Saturday, October 5, 2013

Some Answers To Basic Bankruptcy Questions

If you're in debt over your head, and your job is not looking too secure, or if you've lost your job, filing bankruptcy can seem like a way to stop creditors, get rid of your debts, and move on with your life. Here is some basic bankruptcy information which can help explain more about how to file for bankruptcy.

Declaring bankruptcy is a way to clear your financial slate, and start fresh. That is the purpose of federal US Bankruptcy laws. There are bankruptcy around the United States, and you would file in a district near you. Usually your involvement with a bankruptcy judge will be fairly limited. For example if you file for chapter 7 bankruptcy, you likely won't have to appear in court and you won't see the bankruptcy judge except in a case where an objection is raised within the case by a creditor or other party.

For chapter 13 debtors, you may only need to appear in front of the bankruptcy judge one time, at a plan confirmation hearing.

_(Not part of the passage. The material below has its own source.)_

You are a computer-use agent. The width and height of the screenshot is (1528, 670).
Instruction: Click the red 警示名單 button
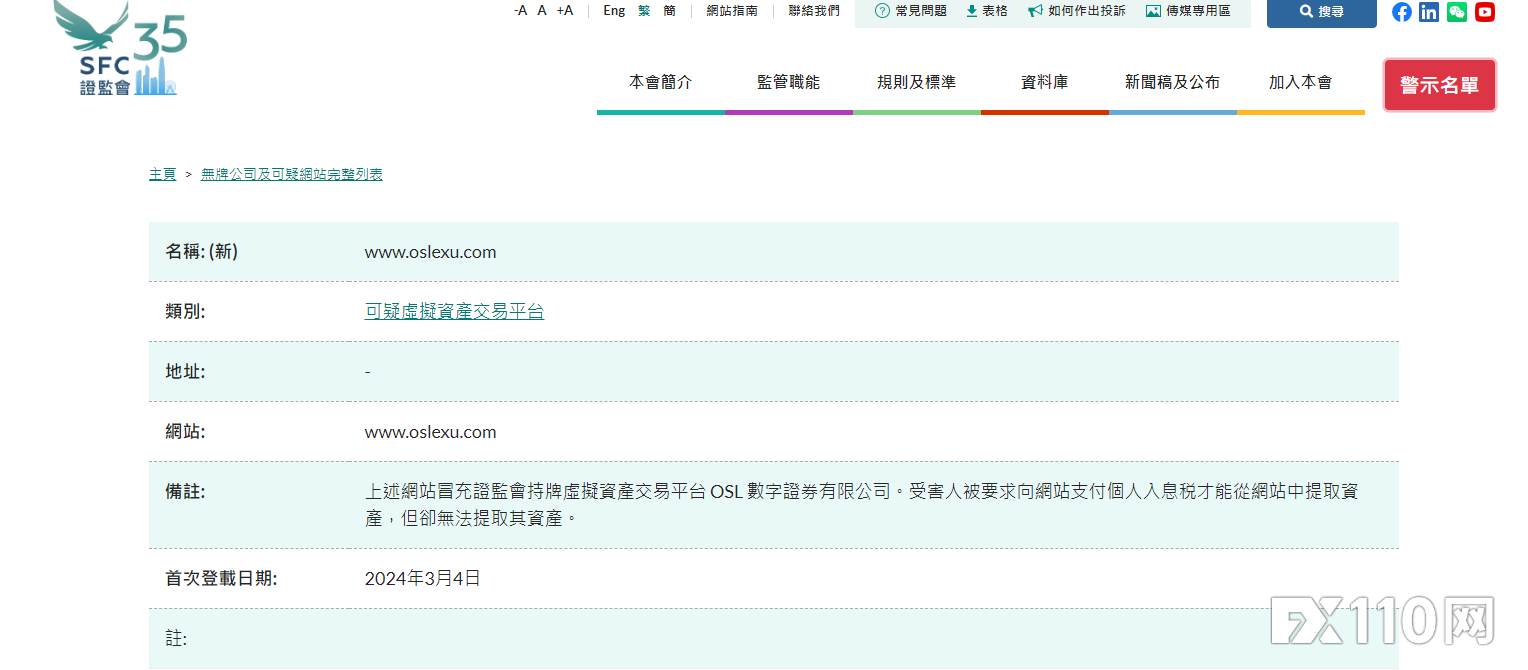coord(1440,85)
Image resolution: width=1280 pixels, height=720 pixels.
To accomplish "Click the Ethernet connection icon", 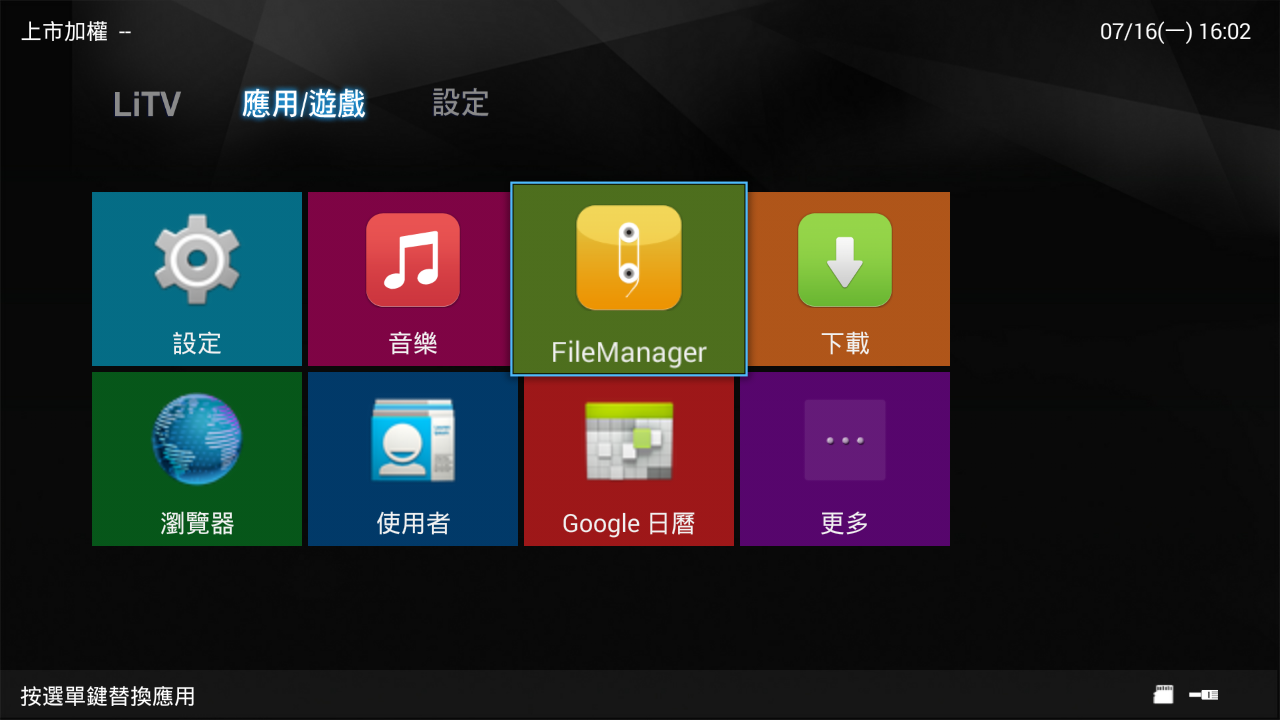I will pyautogui.click(x=1204, y=694).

Normally, the only proceeding where you must appear as a debtor is at the meeting of creditors, and this meeting usually is held at the local office of the U.S. bankruptcy trustee. The debtor attends this meeting so that creditors can question the debtor about debts and property, but note that normally most creditors do not even appear.

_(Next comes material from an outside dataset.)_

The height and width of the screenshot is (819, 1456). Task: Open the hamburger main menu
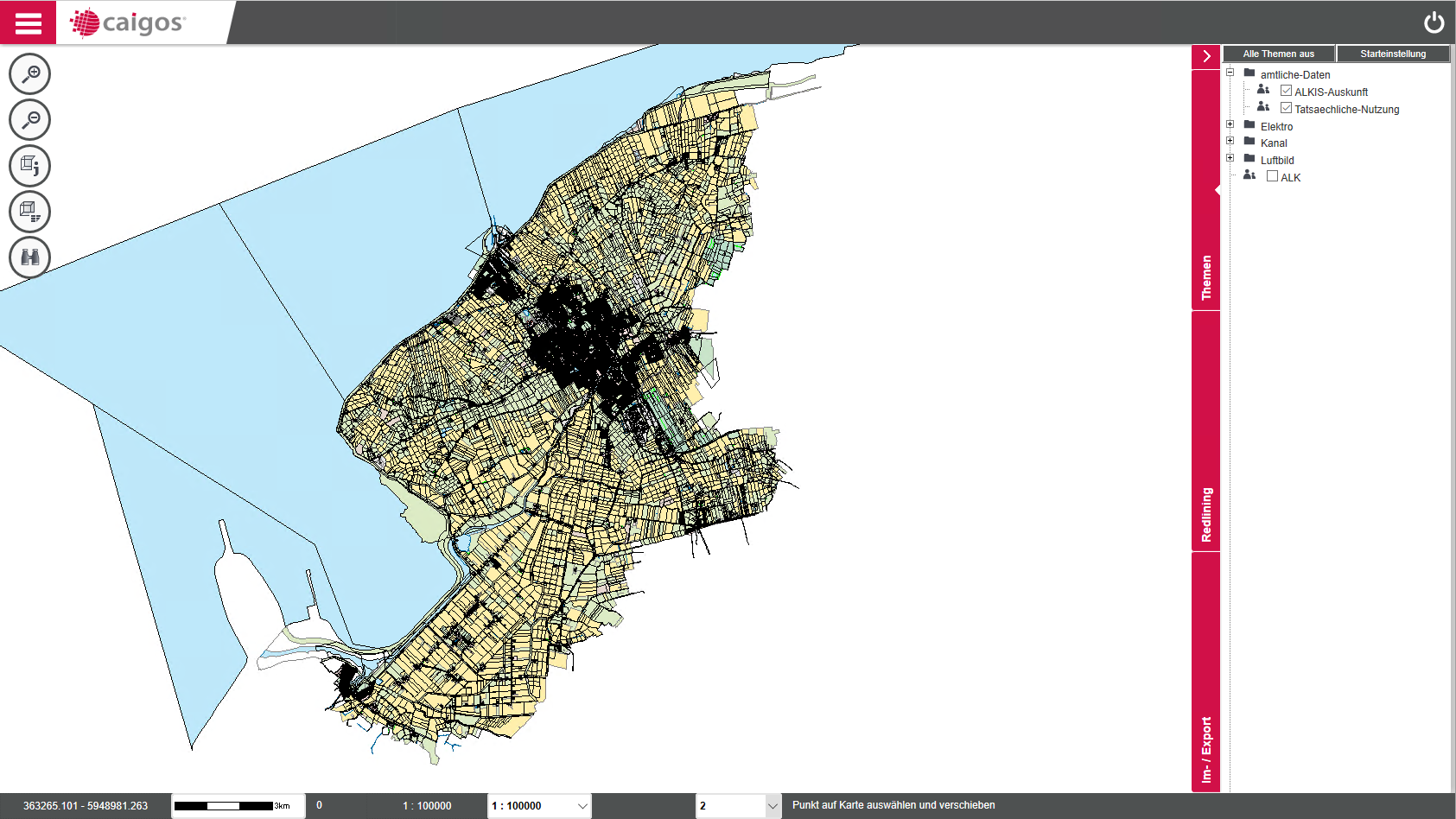coord(28,22)
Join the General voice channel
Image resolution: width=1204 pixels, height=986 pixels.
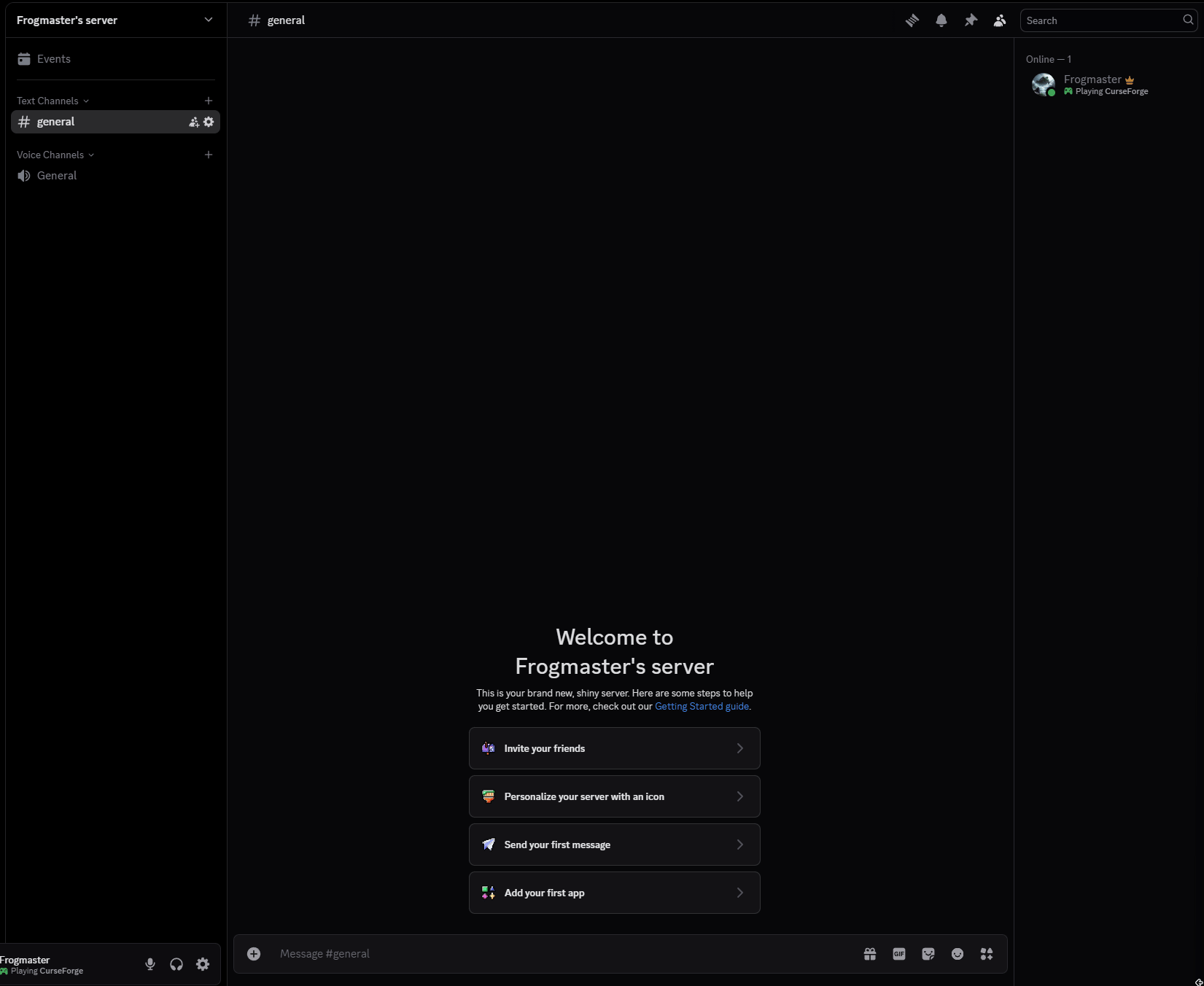57,176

There are six basic types of bankruptcy cases in the Bankruptcy Code, but for individuals, the two major types are Chapter 7 and Chapter 13.

Chapter 7, which is called Liquidation, is a type of bankruptcy where the trustee will take over your assets within your estate, sell them for cash, and then distribute the cash to your creditors. In some cases, you have a right to keep certain exempt property and also there are rights of secured creditors who can take back the asset. In nearly all chapter 7 cases for individuals, you will receive a discharge that releases you from any future personal liability for your dischargeable debts. Normally, you will receive a discharge within a few months after your petition is originally filed. With the new bankruptcy laws in the Bankruptcy Abuse Prevention and Consumer Protection Act enacted in 2005 there will be a "means test" which determines whether you qualify for relief under Chapter 7. For example, if your income is higher than certain limits, you may not qualify for bankruptcy under Chapter 7.

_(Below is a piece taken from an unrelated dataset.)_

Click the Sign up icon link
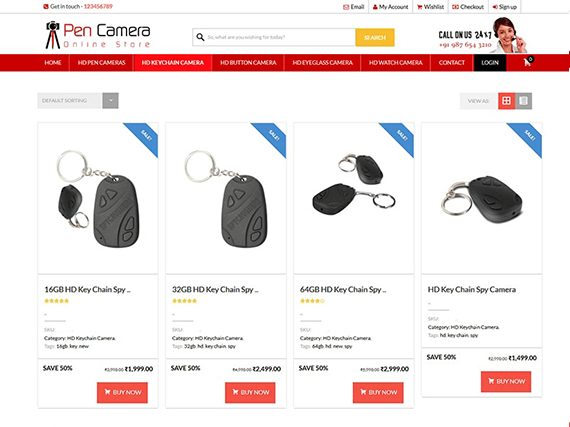This screenshot has width=570, height=427. pos(505,7)
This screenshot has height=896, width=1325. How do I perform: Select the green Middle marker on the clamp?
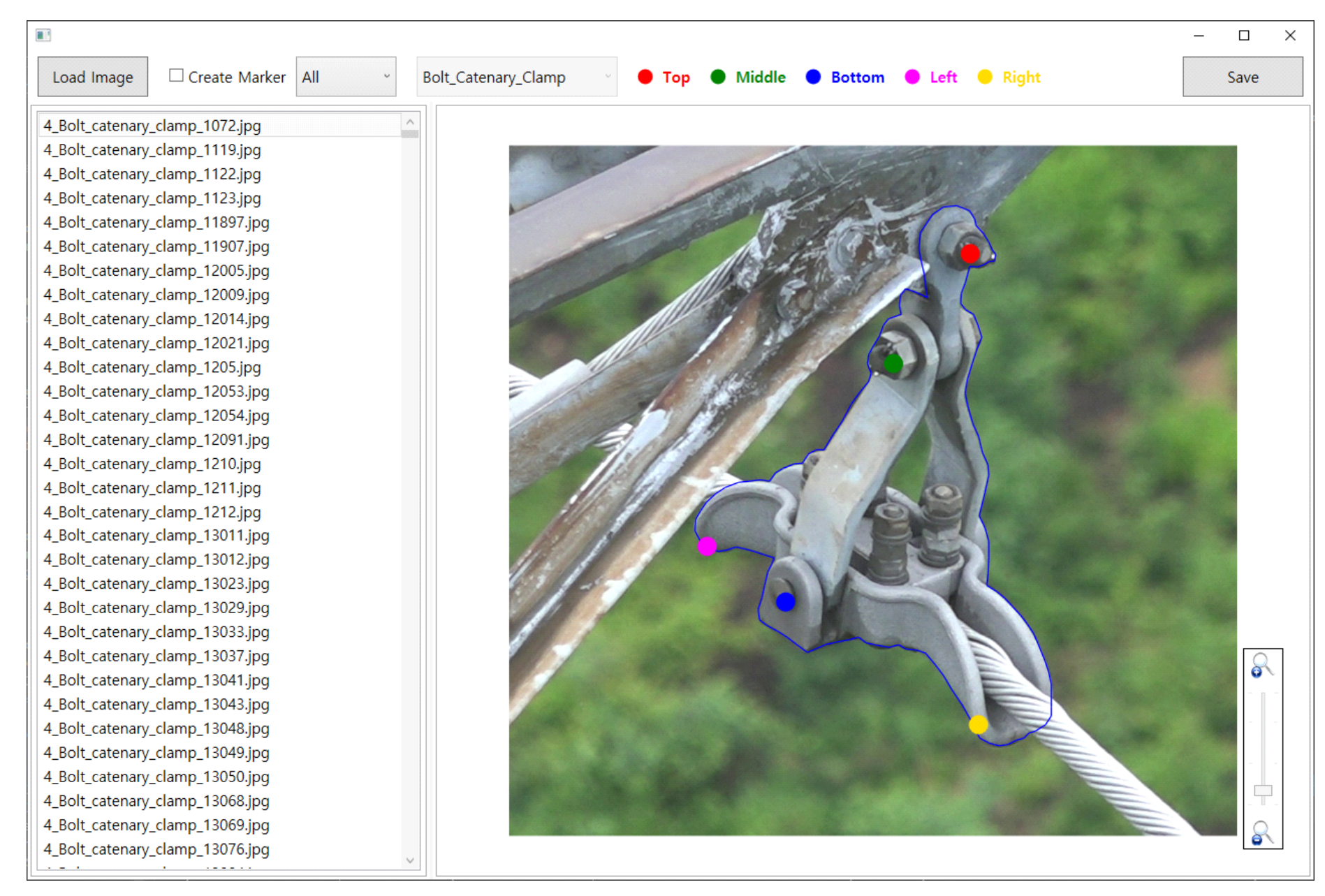click(x=893, y=364)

Chapter 13 is called Adjustment of Debts of an Individual With Regular Income, and is
designed for individuals who have a regular source of income. Many times, a debtor prefers Chapter 13 to Chapter 7 because it will allow you to keep certain valuable assets, such your home, and because it allows you to create a repayment plan to repay creditors over time, usually three to five years.

Chapter 13 is also available to consumer debtors who don't qualify for chapter 7 based on the means test. There is a confirmation hearing where the bankruptcy court will either approve or disapprove your repayment plan, depending on whether it meets the Bankruptcy Code's requirements. Chapter 13 is different from chapter 7 in that as a chapter 13 debtor you will usually retain possession of the property within the estate, and you continue to make payments to creditors through the trustee, based on your expected income throughout the life of the plan. Unlike chapter 7, you do not get an immediate discharge of your debts. Instead, you must complete the payments as required by the plan before you can receive a discharge. In the mean time, while making payments you are protected from lawsuits, garnishments, and other creditor actions.

Filing personal bankruptcy under Chapter 7 bankruptcy laws or Chapter 13 bankruptcy laws requires detailed information. It's best to seek the help of a bankruptcy lawyer or credit counselor who can provide professional advice and bankruptcy information about all of your options.